Directions for this task:
Scale the stretch from the start of the records through the line containing "(x=43, y=194)", and reproduce only those lines, requests included. Multiply every click coordinate in the answers by 0.35 and round to whole numbers, halves up, leaving the numbers in the requests unchanged.

— BEGIN Material for this task —

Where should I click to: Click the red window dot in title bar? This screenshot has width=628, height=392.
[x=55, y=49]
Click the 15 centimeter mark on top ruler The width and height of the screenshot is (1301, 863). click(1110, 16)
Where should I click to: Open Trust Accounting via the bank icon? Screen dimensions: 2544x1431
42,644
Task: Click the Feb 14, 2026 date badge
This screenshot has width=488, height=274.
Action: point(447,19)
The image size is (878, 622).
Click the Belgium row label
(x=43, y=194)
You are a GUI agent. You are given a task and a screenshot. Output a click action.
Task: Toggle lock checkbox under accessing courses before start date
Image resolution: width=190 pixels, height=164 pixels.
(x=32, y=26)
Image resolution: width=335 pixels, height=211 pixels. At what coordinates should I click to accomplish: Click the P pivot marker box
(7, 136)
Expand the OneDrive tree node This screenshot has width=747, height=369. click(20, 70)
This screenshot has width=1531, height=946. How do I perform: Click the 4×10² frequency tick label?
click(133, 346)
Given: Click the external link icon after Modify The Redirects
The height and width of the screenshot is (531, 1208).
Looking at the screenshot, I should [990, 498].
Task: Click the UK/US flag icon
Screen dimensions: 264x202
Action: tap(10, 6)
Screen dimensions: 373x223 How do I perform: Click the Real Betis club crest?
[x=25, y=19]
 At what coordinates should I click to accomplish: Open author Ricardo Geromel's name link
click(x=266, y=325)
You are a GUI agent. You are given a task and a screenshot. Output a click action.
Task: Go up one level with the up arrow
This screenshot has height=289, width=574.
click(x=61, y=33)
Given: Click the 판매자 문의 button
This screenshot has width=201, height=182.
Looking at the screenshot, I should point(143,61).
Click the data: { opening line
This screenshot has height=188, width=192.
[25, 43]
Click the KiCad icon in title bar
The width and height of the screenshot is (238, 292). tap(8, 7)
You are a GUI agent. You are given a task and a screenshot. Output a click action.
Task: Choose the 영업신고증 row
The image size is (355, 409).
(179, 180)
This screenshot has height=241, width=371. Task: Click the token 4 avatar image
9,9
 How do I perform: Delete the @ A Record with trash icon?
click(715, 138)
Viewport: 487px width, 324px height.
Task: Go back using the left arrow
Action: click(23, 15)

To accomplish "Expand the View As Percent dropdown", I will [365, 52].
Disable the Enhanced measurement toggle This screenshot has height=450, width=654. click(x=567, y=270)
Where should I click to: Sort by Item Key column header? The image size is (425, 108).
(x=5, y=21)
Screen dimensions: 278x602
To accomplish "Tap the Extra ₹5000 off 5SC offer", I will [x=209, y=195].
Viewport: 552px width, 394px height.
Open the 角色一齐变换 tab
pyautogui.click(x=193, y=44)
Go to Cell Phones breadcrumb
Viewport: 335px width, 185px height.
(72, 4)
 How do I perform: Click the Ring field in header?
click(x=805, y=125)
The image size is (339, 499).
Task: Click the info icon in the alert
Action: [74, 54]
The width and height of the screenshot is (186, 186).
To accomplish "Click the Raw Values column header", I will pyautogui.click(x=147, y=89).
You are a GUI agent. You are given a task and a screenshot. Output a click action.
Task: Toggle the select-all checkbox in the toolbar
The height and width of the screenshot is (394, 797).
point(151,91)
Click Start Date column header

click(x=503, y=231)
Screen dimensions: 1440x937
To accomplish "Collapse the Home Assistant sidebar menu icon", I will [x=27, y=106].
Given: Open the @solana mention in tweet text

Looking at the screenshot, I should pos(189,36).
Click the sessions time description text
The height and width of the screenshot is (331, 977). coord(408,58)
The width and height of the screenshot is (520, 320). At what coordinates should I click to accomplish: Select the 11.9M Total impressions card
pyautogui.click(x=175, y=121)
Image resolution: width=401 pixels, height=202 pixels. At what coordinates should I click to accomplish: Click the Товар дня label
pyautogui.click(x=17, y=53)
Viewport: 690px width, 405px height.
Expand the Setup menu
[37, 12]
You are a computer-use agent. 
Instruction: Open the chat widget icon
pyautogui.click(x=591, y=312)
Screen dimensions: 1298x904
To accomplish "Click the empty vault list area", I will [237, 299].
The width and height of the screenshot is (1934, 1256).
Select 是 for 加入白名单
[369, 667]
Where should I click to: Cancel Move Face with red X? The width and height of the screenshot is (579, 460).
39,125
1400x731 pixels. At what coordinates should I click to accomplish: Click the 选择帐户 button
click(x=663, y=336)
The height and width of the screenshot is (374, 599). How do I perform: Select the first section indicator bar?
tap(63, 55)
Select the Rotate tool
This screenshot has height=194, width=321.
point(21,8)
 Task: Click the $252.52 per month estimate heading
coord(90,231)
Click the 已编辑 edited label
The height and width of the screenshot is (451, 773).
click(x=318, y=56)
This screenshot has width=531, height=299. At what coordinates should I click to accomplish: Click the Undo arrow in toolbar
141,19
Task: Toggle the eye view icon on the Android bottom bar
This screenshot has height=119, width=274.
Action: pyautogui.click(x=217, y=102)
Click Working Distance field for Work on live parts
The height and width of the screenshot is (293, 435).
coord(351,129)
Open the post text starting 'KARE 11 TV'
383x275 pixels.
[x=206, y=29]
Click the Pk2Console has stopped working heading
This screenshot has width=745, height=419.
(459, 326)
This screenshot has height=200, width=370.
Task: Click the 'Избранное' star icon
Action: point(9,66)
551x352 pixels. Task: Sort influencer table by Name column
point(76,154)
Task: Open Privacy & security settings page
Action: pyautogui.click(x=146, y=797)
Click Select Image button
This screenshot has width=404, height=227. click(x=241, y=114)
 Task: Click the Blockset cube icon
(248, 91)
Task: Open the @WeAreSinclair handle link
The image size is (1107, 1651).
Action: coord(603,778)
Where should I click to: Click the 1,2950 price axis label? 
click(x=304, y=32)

— END Material for this task —

Task result:
Where should I click to: Click the red window dot in title bar? This screenshot has width=628, height=392.
[x=19, y=17]
Click the 15 centimeter mark on top ruler The width and height of the screenshot is (1301, 863). click(389, 6)
Where should I click to: Open Trust Accounting via the bank icon? Screen dimensions: 2544x1431
15,225
Task: Click the Feb 14, 2026 date badge
This screenshot has width=488, height=274.
Action: point(156,7)
The image size is (878, 622).
Click the Belgium row label
(x=15, y=68)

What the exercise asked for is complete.